‘In July, Trump flew to Nashville for the Bitcoin 2024 conference, where he spoke shortly after one of his top fund-raisers, Howard Lutnick. Lutnick, the C.E.O. of the Wall Street firm Cantor Fitzgerald, has become a leading public proponent of the crypto industry; at the conference, he announced a plan to lend $2 billion to crypto investors, allowing them to use bitcoin as collateral. Onstage, Trump said that his Administration would permit the creation of so-called stablecoins, which, he promised, would “extend the dominance of the U.S. dollar to new frontiers around the world.” Trump also promised to fire Gary Gensler, Biden’s chairman of the Securities and Exchange Commission, whose pro-regulatory positions on crypto have outraged bitcoiners. The United States, Trump vowed, “will be the crypto capital of the planet.”
Lutnick, who has known Trump for thirty years and who once made a guest appearance on “The Celebrity Apprentice,” supported Trump’s previous campaigns. But he has significantly increased his giving in 2024. According to Bloomberg, Lutnick and his wife donated $30,200 to Republicans in 2016 (though he also gave $1 million to Trump’s 2017 Inauguration committee), $1.3 million in 2020, and $12.1 million so far this year. In May, during the former President’s trial in Manhattan, Lutnick hosted a fund-raiser for him at Lutnick’s apartment in the Pierre hotel. In early August, he held another event at his forty-acre estate in Bridgehampton, which brought in $15 million; seats for a roundtable with Trump in Lutnick’s dining room went for $250,000. The following Monday, maga Inc., a pro-Trump super pac, recorded a $5-million donation from Lutnick, the largest individual political gift he’d ever made.

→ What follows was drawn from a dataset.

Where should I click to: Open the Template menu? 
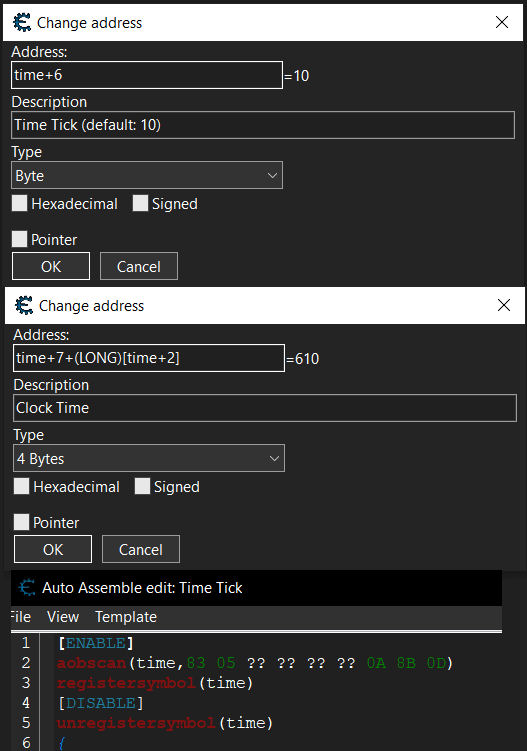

After the Bitcoin event in Nashville, Trump brought Lutnick on board his plane, Trump Force One, to a campaign stop in Minnesota, where Lutnick introduced Vance. Lutnick later told an interviewer that travelling to a rally with the former President was like “going to a rock concert with Mick Jagger.” During the trip, Lutnick said, Trump offered him a formal role as co-chair of his Presidential transition team. The decision was announced a few weeks later, after the fund-raiser at Lutnick’s Bridgehampton home. Another co-chair is Linda McMahon, the former head of the Small Business Administration in the Trump Administration. She, too, is a wealthy donor who, according to federal records, has given more than $10 million to support Trump in 2024. That same month, Trump announced that he and his sons Don, Jr., and Eric were getting into the crypto business themselves…

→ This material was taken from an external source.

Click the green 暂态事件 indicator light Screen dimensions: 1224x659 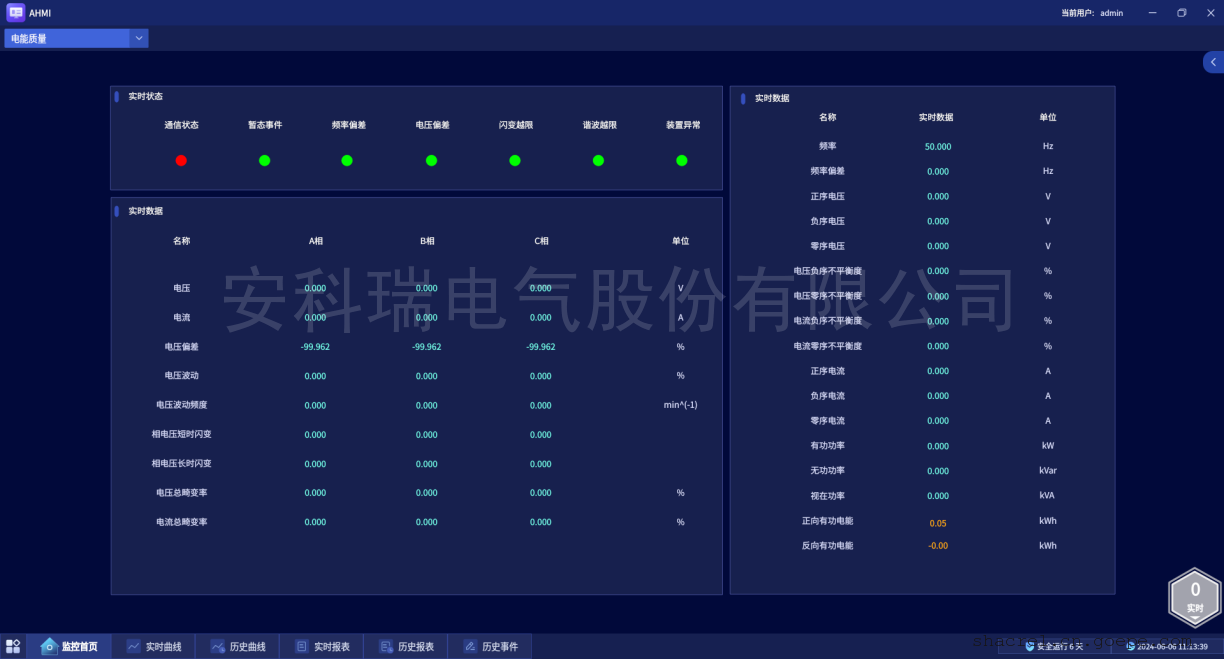coord(264,160)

Trump’s courting of billionaires has been an explicit part of the Democrats’ campaign against him. At the Democratic National Convention, in August, Harris said that the ex-President’s populist rhetoric did not match the reality of a man who “fights for himself and his billionaire friends.” But the talking points miss an uncomfortable fact for both parties: during the Trump era, it’s the Democrats who have enjoyed a clear advantage with the nation’s wealthiest political donors. According to OpenSecrets, big donors—those who gave $100,000 or more to just one party—contributed $5.2 billion to Democratic causes and candidates in the last election cycle, and $3.3 billion to Republican ones. Despite Trump’s cultivation of the crypto bros and Wall Street money, his online chats with Musk and his Mar-a-Lago fund-raisers with Big Oil executives, that trend is on track to continue this year. A recent Bloomberg survey of billionaires showed Harris receiving support from twenty-one of the country’s richest people, compared with fourteen who were backing Trump. The difference, though, is that Trump had taken in millions more from these supporters. His campaign is far more dependent on its shrinking segment of the ultra-rich.’ (from the New Yorker)
This long piece was published before the election, but it doesn’t exactly get out of date. We will see how this manifests in the next administration, but to me this encapsulates everything that has been wrong about American politics for decades, and is a fundamental part of voter alienation.